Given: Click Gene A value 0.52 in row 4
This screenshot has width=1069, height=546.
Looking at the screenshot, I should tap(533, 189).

==

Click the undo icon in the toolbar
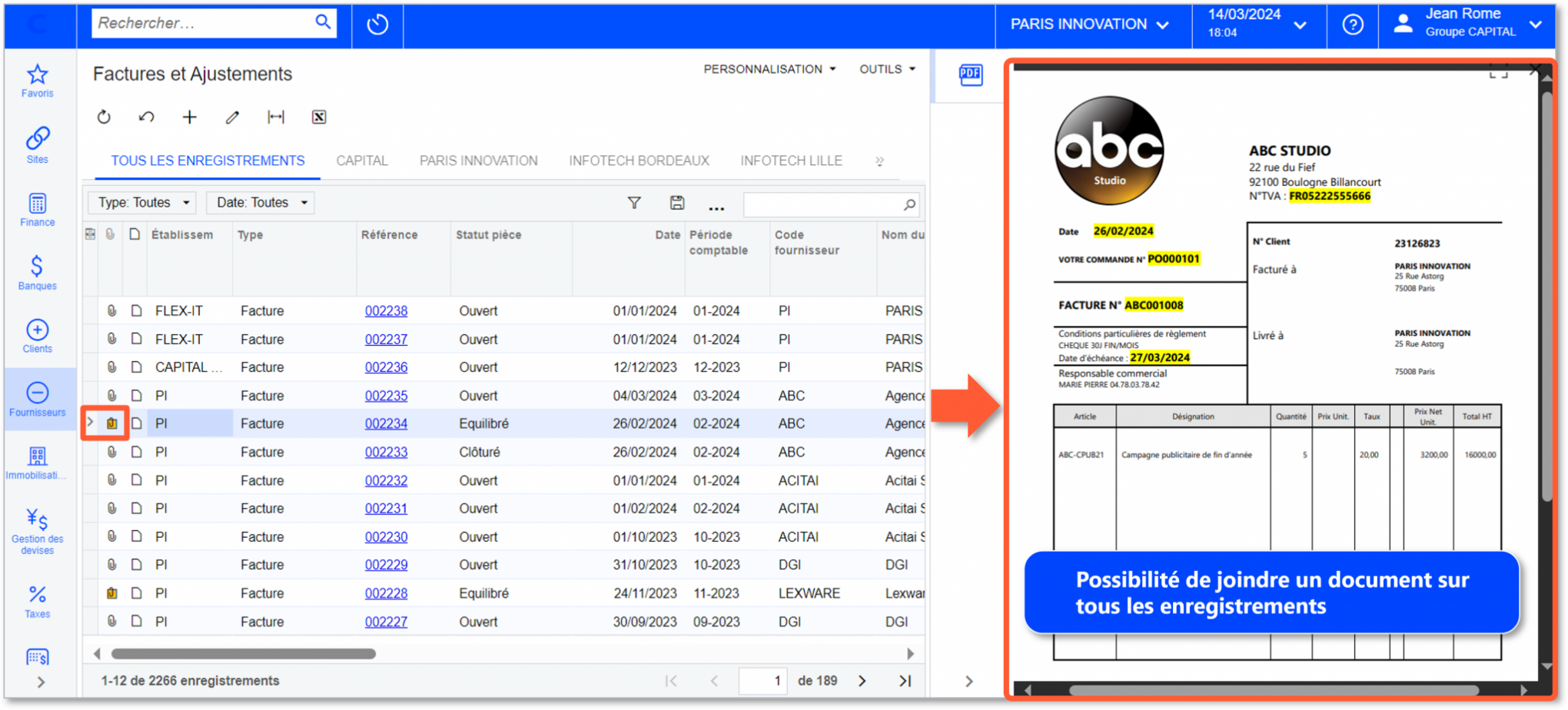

==

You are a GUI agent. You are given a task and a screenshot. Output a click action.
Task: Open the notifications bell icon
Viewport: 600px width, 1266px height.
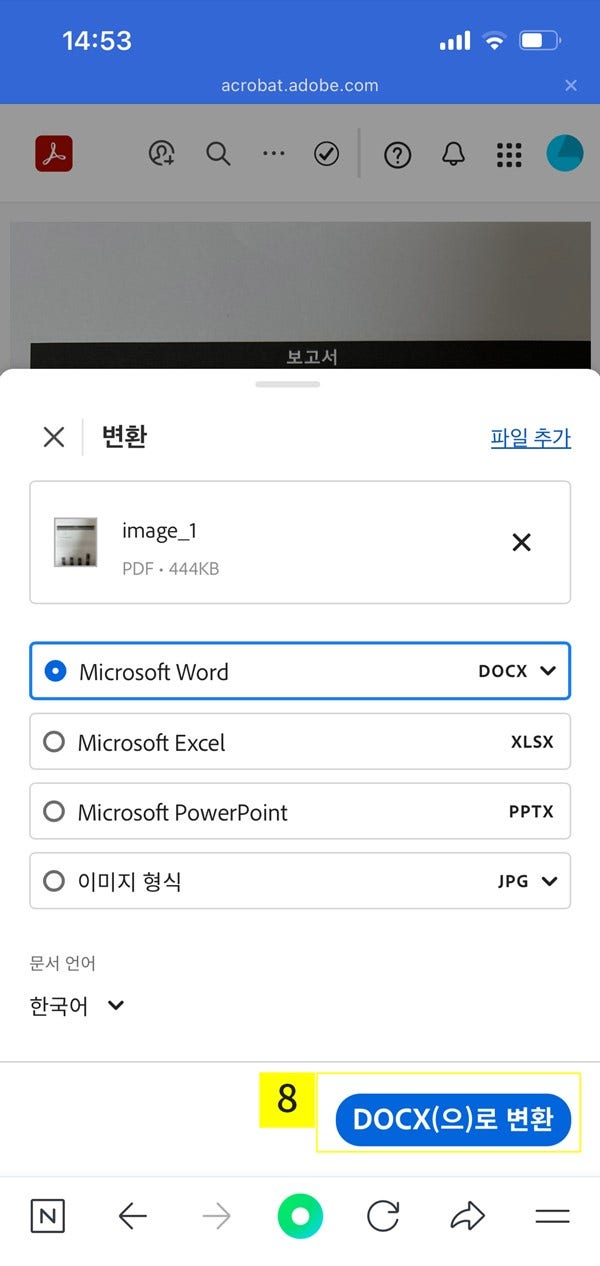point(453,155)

■ **WHAT YOU HAVE TO DO**
Within the preceding material, tally each line that holds the word "icon". Write down only the total.

■ **YOUR RESPONSE**
2